Estados Unidos rechazó la solicitud de México y Canadá de extender el T-MEC por 16 años y propuso en su lugar revisiones anuales del tratado. El representante comercial Jamieson Greer comunicó la postura el 1 de julio, según Bloomberg. La medida busca mantener flexibilidad para ajustar puntos específicos sin renegociar el acuerdo completo.
La presidenta Claudia Sheinbaum aclaró que, sin notificación de prórroga, el tratado permanece vigente por los próximos diez años con revisiones periódicas. Marcelo Ebrard precisó que las evaluaciones anuales se limitarían a temas que generen preocupación para alguna de las partes, evitando cambios estructurales.

Impacto en la certidumbre comercial
Las revisiones frecuentes podrían aumentar la incertidumbre para las cadenas de suministro norteamericanas. Empresas que planifican inversiones a largo plazo enfrentan ahora un horizonte más volátil, ya que cada año podría modificarse algún capítulo clave. Esta dinámica contrasta con la estabilidad que buscaban México y Canadá al pedir la extensión.

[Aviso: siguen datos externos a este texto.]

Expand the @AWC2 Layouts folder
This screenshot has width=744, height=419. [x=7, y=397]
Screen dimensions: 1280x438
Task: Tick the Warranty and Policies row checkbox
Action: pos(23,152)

Perspectivas de negociación
Las conversaciones continúan de forma virtual. Washington prioriza mecanismos ágiles de ajuste sobre compromisos de largo plazo, mientras que los socios del sur insisten en preservar la predictibilidad del marco comercial. El desenlace definirá si el T-MEC evoluciona hacia un instrumento más dinámico o si la inestabilidad erosiona su atractivo para la inversión regional.